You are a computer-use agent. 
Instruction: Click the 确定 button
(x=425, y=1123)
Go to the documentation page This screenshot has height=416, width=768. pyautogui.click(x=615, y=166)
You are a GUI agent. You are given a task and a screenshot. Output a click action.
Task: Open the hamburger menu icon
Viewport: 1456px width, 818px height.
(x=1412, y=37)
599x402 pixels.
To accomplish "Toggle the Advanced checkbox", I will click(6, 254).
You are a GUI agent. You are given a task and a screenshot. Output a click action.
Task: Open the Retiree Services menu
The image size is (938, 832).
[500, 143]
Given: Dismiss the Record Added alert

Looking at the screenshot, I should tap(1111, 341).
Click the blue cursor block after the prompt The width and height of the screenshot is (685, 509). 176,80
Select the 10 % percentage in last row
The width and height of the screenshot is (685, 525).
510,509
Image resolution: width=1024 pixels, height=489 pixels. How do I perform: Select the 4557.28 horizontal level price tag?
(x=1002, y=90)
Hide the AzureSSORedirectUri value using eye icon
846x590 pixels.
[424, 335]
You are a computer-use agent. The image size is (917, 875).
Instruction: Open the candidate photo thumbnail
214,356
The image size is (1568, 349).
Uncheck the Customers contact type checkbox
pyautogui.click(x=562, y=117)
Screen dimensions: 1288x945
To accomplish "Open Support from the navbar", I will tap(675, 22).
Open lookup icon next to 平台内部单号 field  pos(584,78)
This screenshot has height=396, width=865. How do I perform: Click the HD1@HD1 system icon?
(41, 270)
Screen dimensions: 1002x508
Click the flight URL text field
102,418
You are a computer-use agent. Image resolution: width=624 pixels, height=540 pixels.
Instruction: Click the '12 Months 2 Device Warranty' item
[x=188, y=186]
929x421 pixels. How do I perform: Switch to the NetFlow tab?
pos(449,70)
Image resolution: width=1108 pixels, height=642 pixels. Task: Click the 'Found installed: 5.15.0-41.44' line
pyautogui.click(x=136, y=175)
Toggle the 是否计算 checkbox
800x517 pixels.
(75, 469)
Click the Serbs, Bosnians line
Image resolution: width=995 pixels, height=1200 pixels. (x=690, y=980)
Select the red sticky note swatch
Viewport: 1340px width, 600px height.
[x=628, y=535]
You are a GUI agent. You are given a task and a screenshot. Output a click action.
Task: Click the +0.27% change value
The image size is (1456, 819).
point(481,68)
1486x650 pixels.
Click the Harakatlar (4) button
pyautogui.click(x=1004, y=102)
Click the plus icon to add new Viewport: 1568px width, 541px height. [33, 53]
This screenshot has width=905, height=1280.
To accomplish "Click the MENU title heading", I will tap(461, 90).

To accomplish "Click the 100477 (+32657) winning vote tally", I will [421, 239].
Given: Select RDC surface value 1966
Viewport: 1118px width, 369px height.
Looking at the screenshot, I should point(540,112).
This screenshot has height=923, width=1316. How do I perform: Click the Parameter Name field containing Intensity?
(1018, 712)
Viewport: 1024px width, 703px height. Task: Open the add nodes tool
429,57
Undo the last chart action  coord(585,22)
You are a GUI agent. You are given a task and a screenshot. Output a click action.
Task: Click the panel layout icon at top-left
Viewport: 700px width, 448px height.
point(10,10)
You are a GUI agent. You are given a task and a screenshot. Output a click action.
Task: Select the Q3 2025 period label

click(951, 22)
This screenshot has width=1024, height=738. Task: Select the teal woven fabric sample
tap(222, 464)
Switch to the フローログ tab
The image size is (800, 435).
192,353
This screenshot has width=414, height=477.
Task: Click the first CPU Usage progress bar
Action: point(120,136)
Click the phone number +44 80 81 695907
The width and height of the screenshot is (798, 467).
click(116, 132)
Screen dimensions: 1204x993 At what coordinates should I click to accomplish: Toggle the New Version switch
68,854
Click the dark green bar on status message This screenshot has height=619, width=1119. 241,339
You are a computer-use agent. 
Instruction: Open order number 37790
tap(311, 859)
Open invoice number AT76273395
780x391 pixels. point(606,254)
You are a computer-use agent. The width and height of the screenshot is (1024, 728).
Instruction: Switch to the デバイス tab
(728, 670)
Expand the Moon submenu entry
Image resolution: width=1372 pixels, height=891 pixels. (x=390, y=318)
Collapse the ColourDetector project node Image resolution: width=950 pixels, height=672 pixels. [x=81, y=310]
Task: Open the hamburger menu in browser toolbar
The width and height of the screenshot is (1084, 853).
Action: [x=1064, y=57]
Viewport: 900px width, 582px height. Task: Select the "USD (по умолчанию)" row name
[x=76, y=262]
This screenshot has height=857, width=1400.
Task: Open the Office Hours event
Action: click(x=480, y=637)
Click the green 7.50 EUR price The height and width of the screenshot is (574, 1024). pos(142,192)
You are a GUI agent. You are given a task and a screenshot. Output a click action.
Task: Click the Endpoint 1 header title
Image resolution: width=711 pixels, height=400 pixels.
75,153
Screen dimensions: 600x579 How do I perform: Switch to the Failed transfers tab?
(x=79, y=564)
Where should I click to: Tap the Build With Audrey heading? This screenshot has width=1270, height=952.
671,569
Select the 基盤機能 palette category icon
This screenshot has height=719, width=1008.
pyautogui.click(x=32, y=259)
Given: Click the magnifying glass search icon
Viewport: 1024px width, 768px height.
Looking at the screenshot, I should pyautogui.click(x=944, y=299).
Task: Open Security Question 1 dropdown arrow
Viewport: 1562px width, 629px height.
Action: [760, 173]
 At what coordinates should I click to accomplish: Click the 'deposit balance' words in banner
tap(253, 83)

Work request: Note every line above where the string "will" shows up, and copy those lines.

Answer space:
To accomplish "Toggle the Advanced checkbox", I will click(6, 254).
To accomplish "Open Support from the navbar", I will tap(675, 22).
To accomplish "Click the MENU title heading", I will tap(461, 90).
To accomplish "Click the 100477 (+32657) winning vote tally", I will [421, 239].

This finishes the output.